また誕生の日、庭の池に蓮華が開き、海中より五尺ほどもある巨鯛が飛び跳ねて御誕生を祝ったと伝えられている。
○日蓮は日本国・東夷・東条・安房の国・海辺の旃陀羅が子なり(佐渡御勘気抄)
○日蓮今生には貧窮下賤の者と生れ旃陀羅が家より出たり(佐渡御書)
○日蓮は中国都の者にもあらず、辺国の将軍等の子息にもあらず遠国の者民の子にて候(中興入道消息)
○民の家より出でて頭をそり袈裟をきたり(妙法比丘尼御返事)
と、大聖人は自ら「旃陀羅が子」「貧窮下賤の者」「旃陀羅が家」「民の子」と仰せられている。

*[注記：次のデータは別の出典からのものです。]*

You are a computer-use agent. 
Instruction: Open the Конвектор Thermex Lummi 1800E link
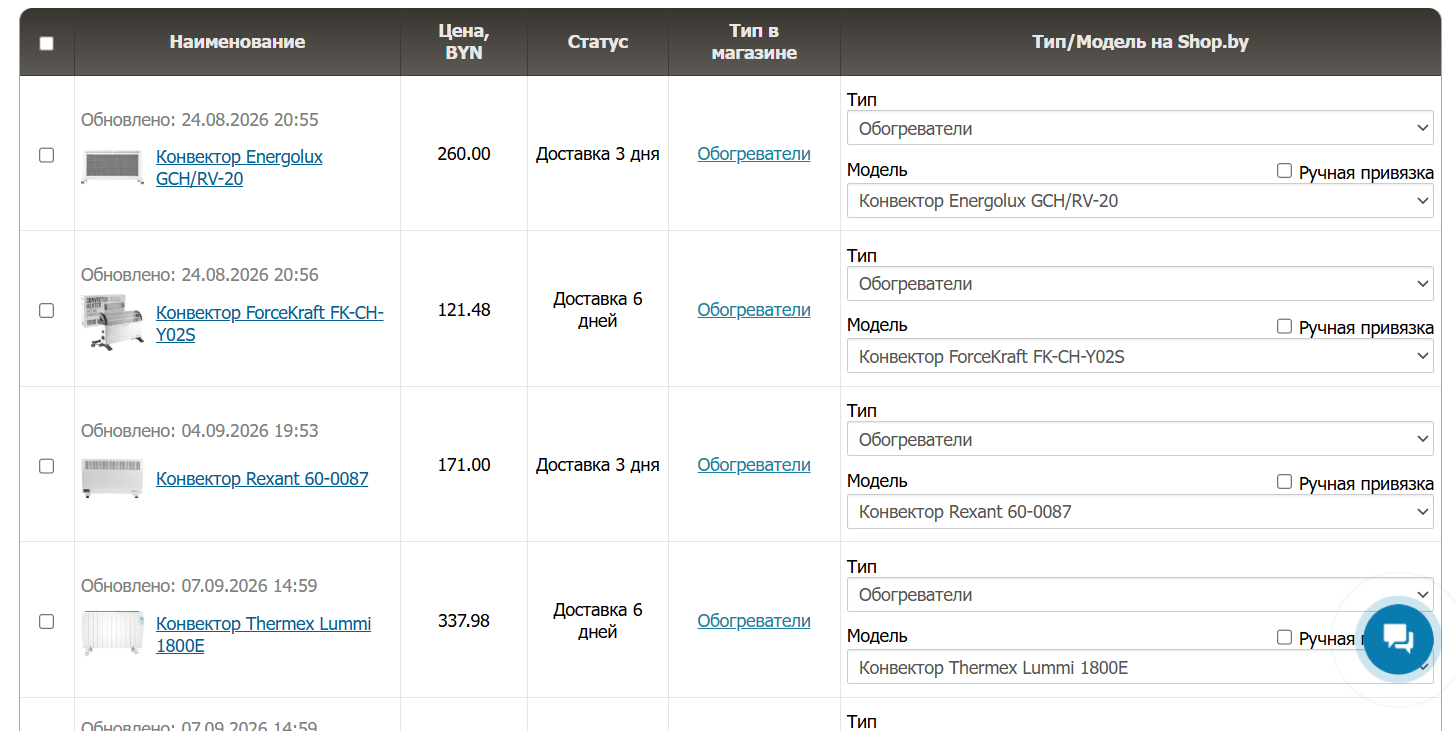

「旃陀羅」とは、梵語で「チャンダ−ラ」と言い、屠者・殺者等と訳し、猟師とか漁夫など、生き物を殺すことを職業とする屠殺者の名称である。古代インドにおいては、仏教の不殺生の戒律に背く職業として、最も低い身分・階層とされていた。釈尊が国王の子として誕生したことに対して、大聖人が民衆階層より出生された意義は、
○末法の仏とは凡夫なり、凡夫僧なり(御義口伝)
○日月の光明の能く諸の幽冥を除くが如く斯の人世間に行じて能く衆生の闇を滅す(法華経神力品)
とあるように、末法の本未有善・三毒強盛の衆生を下種の妙法をもって救済するために、また法華経に「斯の人」と予証されているように一介の凡夫としての御姿のまま、その身のままで等しく成仏できるということを示されるために、示同凡夫の御本仏として出現された。
なお大聖人の生家は、1498年(明応7年)8月25日の大地震と津波によって海中に没し去り、その聖跡は清らかな海水に守られて海底に静かに眠っている。